CAMBA Legal Services, which is part of the Brooklyn-based organization CAMBA, provides free representation to tenants in housing court as well as to immigrants seeking residency. The staff of 40, including two pregnant women, began striking on April 15.

“I feel really good about the deal overall,” said Marisa Menna, a staff attorney with CLS. “We won a lot of common sense gains that will enhance quality of life for our members.”

The deal that attorneys and support staff reached with management included annual raises for staff attorneys, as well as lower employee contribution to health insurance premiums, according to staff members. CAMBA also agreed to pay employees 10 percent of their salary when they’re on parental leave, according to Dafina Oruqi, a paralegal for CLS who is eight months pregnant.

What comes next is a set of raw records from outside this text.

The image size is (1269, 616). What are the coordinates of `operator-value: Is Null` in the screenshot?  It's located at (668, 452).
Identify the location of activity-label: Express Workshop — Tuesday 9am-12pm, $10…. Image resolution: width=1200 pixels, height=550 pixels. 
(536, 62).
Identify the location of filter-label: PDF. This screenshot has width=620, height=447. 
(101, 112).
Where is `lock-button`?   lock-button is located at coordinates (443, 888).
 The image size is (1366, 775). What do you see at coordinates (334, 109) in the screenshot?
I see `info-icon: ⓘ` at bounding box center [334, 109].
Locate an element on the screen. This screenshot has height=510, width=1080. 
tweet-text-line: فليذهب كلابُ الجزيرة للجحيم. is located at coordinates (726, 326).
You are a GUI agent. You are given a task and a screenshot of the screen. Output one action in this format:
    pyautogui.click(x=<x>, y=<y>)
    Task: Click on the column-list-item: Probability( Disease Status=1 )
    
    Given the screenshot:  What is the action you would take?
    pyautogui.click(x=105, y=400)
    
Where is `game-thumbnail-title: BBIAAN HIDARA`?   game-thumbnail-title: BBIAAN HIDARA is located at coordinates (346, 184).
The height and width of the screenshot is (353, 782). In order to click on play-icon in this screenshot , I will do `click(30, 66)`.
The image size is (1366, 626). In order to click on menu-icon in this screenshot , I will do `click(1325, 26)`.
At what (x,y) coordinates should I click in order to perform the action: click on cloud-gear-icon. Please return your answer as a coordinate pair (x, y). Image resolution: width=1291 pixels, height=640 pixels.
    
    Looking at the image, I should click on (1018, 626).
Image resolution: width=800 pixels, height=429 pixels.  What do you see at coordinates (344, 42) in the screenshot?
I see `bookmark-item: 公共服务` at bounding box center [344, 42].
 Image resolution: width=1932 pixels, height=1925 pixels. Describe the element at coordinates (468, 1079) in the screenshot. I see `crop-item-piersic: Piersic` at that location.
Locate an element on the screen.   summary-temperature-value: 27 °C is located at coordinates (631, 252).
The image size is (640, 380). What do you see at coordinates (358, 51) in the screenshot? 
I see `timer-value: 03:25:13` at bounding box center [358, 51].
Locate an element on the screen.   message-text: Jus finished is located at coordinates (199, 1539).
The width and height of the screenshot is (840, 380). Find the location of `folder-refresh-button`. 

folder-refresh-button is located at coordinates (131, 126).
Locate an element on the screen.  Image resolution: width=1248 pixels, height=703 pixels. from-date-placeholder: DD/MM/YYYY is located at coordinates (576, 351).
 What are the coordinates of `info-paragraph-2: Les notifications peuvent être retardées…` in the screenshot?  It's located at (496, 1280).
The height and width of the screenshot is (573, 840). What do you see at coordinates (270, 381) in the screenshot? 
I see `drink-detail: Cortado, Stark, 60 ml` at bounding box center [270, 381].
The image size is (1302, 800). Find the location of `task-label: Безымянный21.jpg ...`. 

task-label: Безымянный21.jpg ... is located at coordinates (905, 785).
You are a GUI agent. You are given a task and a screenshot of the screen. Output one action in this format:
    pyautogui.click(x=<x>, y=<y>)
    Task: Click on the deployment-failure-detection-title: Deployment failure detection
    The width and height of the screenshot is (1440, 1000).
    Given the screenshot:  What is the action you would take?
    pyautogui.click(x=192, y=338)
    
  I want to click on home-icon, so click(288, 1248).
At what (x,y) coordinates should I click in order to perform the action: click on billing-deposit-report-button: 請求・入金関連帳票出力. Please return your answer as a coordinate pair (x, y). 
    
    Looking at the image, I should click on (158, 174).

CLS staff originally demanded fully paid parental leave. Staff members complained that CAMBA gave out no paid family leave, and that attorneys and staffers often left the organization when they wanted to start a family.

“I’m still not happy, but listen, I don’t have the luxury of being on strike,” Oruqi said. “These days I have to work so I can get a paycheck so I can leave on maternity leave. But that doesn’t mean I agreed to the contract we signed. I respect my coworkers’ decision. Me personally, I would have been on strike a little bit more.”

Because of New York State’s new paid family leave law, Oruqi will collect 55 percent of her salary from the state for ten weeks when she has a child. CAMBA will provide ten percent on top of that.

Oruqi said it’s not enough.

“65 percent is a joke — especially for support staff,” she said.

“We look forward to their return to serving the clients who depend upon us for outstanding legal representation and other services,” a spokesperson for CAMBA told the Brooklyn Eagle in a statement.

CLS staff unionized last may with the Association of Legal Aid Attorneys (UAW Local 2325), and had been battling for a new contract ever since. They held a one-day strike on March 27.

“We made a push definitely and got a lot of last minute political and media support and it was all hugely helpful,” Menna said.